Referenceless Evaluation of Machine Translation Models by Ranking Performance in Romanian to English Translate-train Settings
Proceedings of the Fifteenth Language Resources and Evaluation Conference (LREC 2026)
Abstract
We propose a referenceless evaluation method for machine translation (MT) models by assessing their performance in translate-train scenarios across a variety of natural language processing (NLP) tasks. The approach ranks MT systems based on the downstream impact of their translations on independent NLP models trained on translated data, thus eliminating the need for professional ground-truth references. We evaluate four prominent MT tools — ChatGPT 3.5 Turbo, DeepL, Google Translate, and Mistral 7B Instruct v0.2 — on the Romanian→English language pair and analyze their influence on text summarization, sentiment analysis, and authorship identification. To further test the generalization and robustness of our method, we extend the evaluation to a cross-modality setup using out-of-domain speech data.
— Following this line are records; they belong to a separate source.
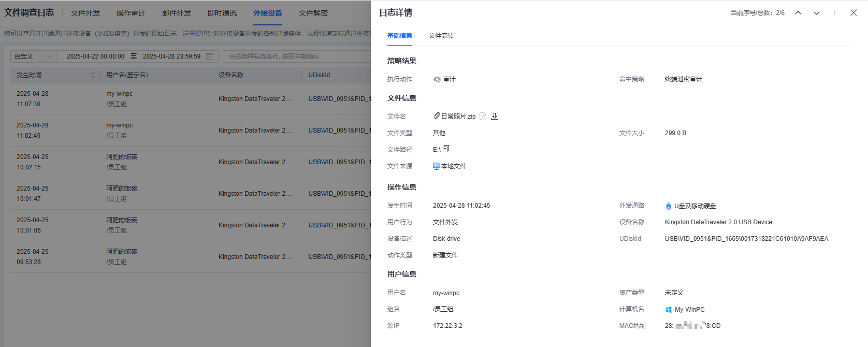
Task: Switch to 操作审计 in top navigation
Action: click(x=131, y=13)
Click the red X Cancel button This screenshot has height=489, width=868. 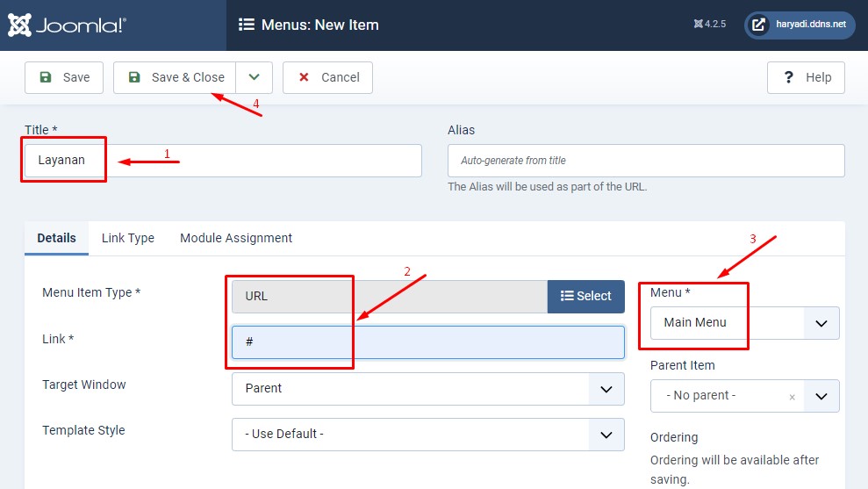coord(327,77)
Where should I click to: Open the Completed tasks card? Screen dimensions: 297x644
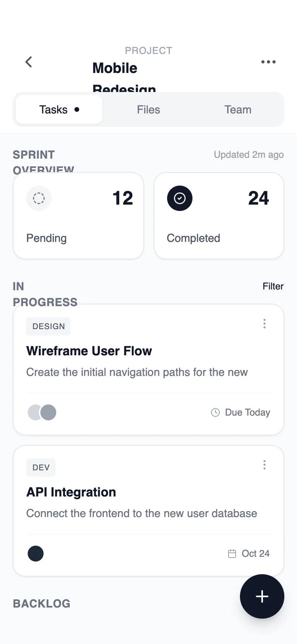coord(219,216)
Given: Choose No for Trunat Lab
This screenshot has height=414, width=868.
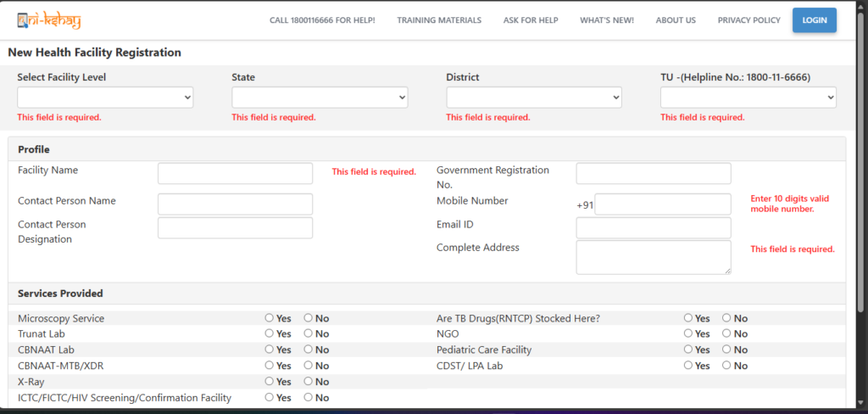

In this setting, speech segments are transcribed with Whisper-Large, translated into English, and used in a four-class domain classification task (children’s stories, audiobooks, film dialogues, podcasts). Our findings show that translation improves downstream performance for sentiment analysis and summarization, while stylistically rich texts such as poetry or noisy ASR transcriptions suffer degradation. The proposed ranking metric correlates strongly with human judgments and remains sensitive to translation quality even in multimodal pipelines, providing a scalable and practical alternative to reference-based MT evaluation.